The View layer is composed of "templates" that are responsible for providing appropriate representations of your application's resources. Templates can come in a variety of formats, but most view templates are HTML with embedded Ruby code (ERB files). Views are typically rendered to generate a controller response or to generate the body of an email. In Rails, View generation is handled by Action View.

Frameworks and libraries

Active Record, Active Model, Action Pack, and Action View can each be used independently outside Rails. In addition to that, Rails also comes with Action Mailer, a library to generate and send emails; Action Mailbox, a library to receive emails within a Rails application; Active Job, a framework for declaring jobs and making them run on a variety of queuing backends; Action Cable, a framework to integrate WebSockets with a Rails application; Active Storage, a library to attach cloud and local files to Rails applications; Action Text, a library to handle rich text content; and Active Support, a collection of utility classes and standard library extensions that are useful for Rails, and may also be used independently outside Rails.

Getting Started

  1. Install Rails at the command prompt if you haven't yet:

     $ gem install rails
    
  2. At the command prompt, create a new Rails application:

     $ rails new myapp
    

    where "myapp" is the application name.

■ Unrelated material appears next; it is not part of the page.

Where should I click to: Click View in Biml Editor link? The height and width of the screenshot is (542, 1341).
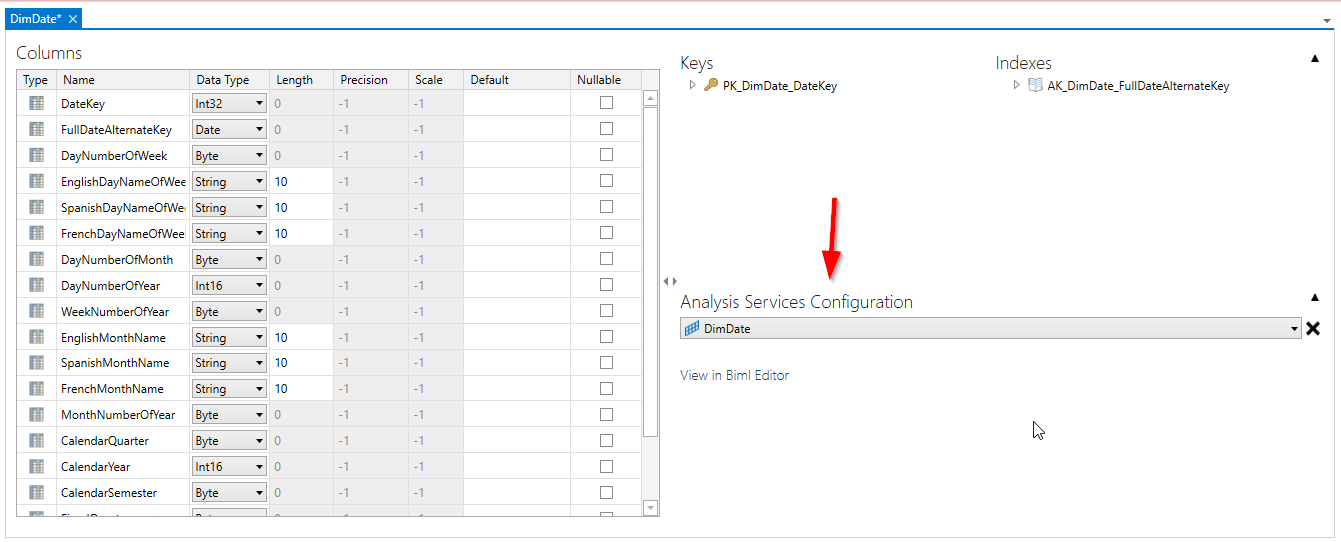[x=734, y=376]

  3. Change directory to myapp and start the web server:

     $ cd myapp
     $ bin/rails server
    

    Run with --help or -h for options.

  4. Go to http://localhost:3000 and you'll see: "Yay! Youre on Rails!"

  5. Follow the guidelines to start developing your application. You may find the following resources handy:

Contributing

Code Triage Badge

We encourage you to contribute to Ruby on Rails! Please check out the Contributing to Ruby on Rails guide for guidelines about how to proceed. Join us!

Trying to report a possible security vulnerability in Rails? Please check out our security policy for guidelines about how to proceed.

Everyone interacting in Rails and its sub-projects' codebases, issue trackers, chat rooms, and mailing lists is expected to follow the Rails code of conduct.

Code Status

Build Status

License

Ruby on Rails is released under the MIT License.